- _Required work_: Please repeat, exactly as they stand, the line containing "Where should I click to: Click" and the lines after it through the final line of the listing below, minus pictures.

- _Input data_:
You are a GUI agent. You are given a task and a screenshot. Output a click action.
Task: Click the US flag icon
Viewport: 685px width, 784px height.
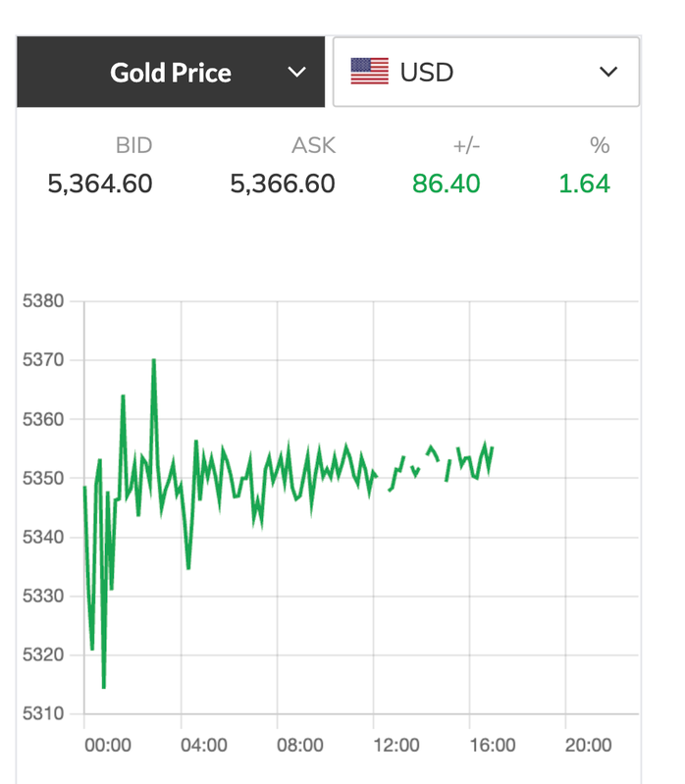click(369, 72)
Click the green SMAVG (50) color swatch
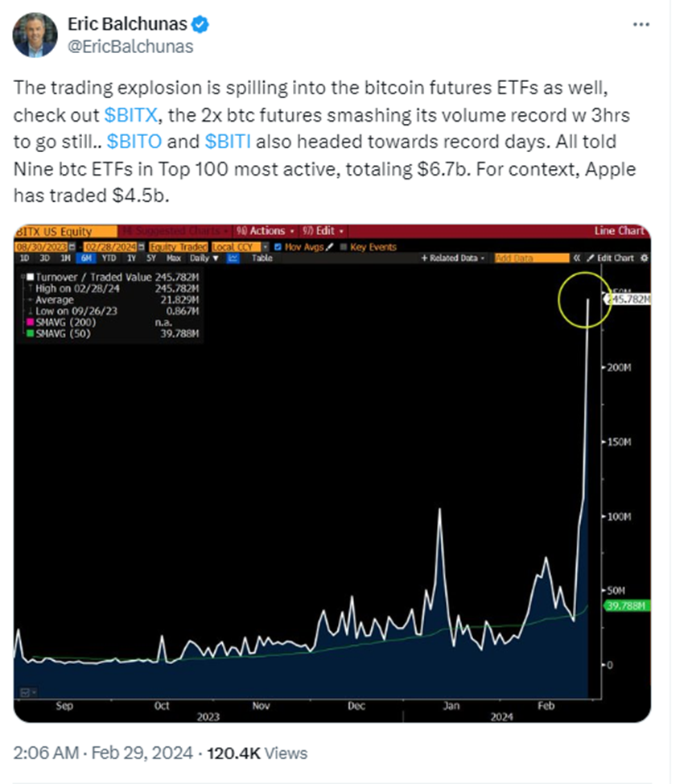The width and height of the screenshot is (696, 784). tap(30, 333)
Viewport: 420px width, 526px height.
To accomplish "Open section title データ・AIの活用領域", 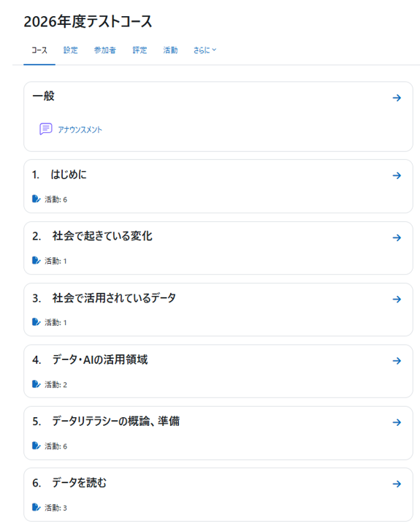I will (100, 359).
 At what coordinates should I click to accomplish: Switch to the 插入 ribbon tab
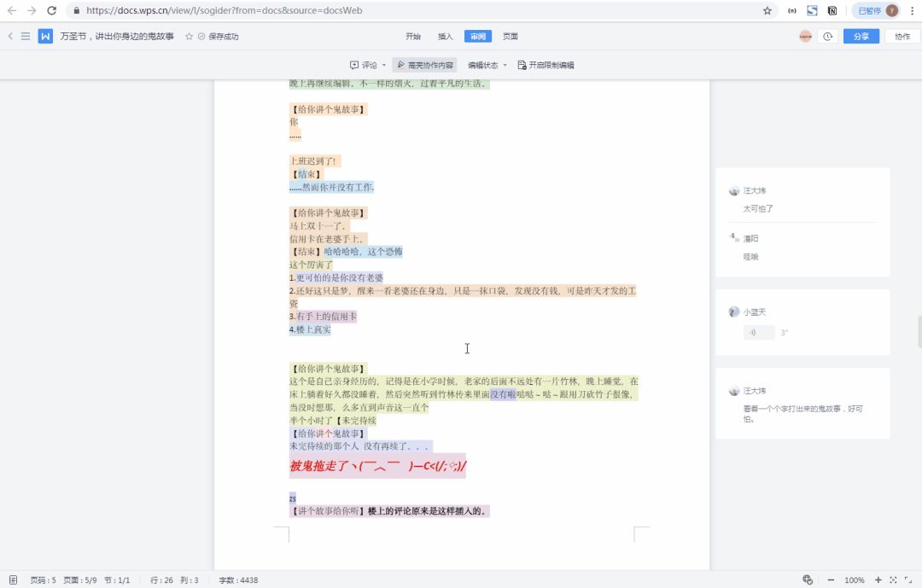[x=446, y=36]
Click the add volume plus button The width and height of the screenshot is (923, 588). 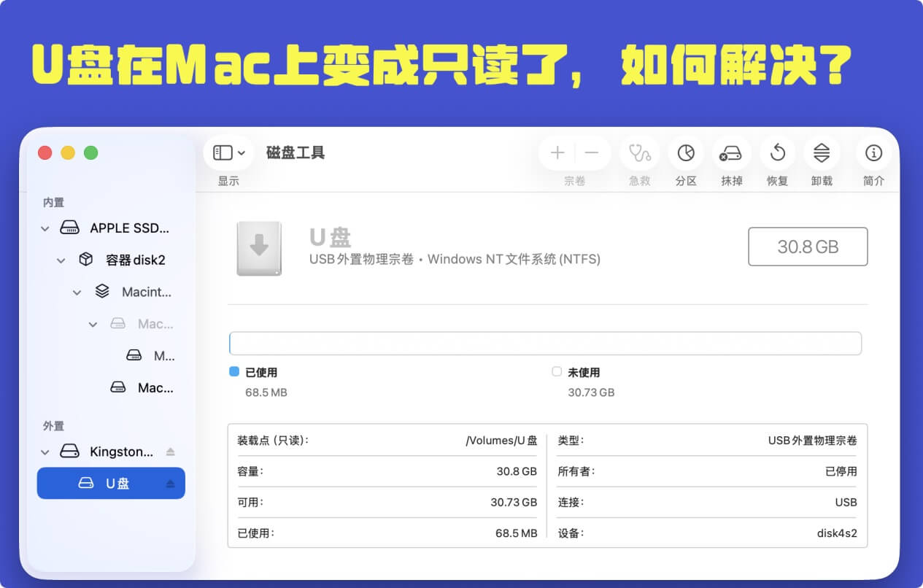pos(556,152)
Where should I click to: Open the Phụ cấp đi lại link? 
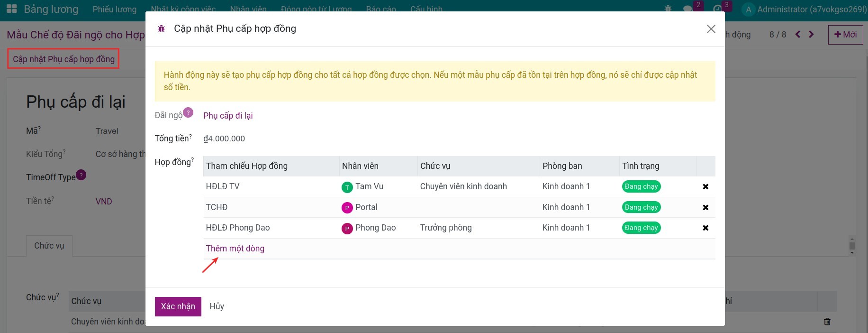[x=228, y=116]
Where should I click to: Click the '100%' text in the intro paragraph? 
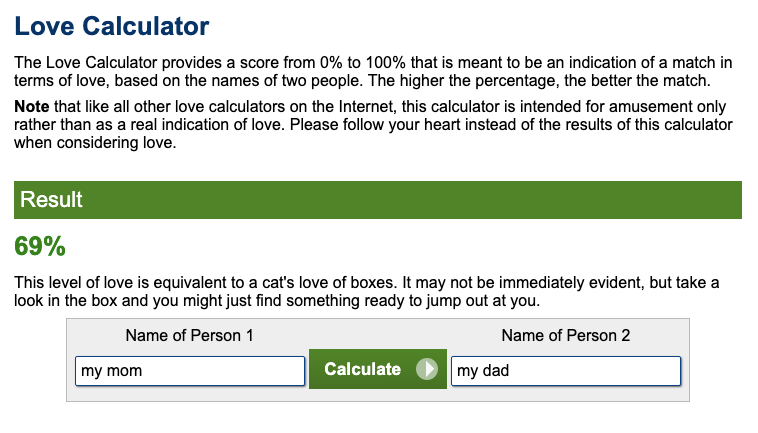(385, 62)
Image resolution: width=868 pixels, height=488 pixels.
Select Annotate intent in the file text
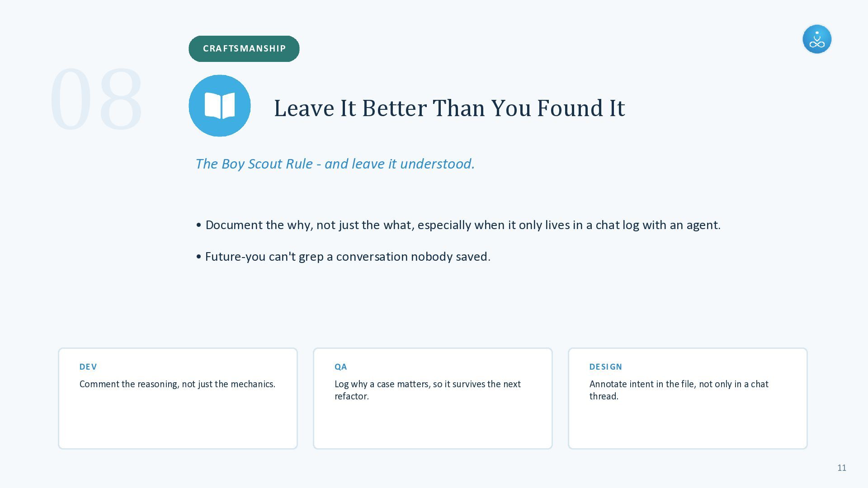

- _Exercise answer_:
Where should I click to: Click the '100%' text in the intro paragraph? 
(385, 62)
Image resolution: width=868 pixels, height=488 pixels.
Select Annotate intent in the file text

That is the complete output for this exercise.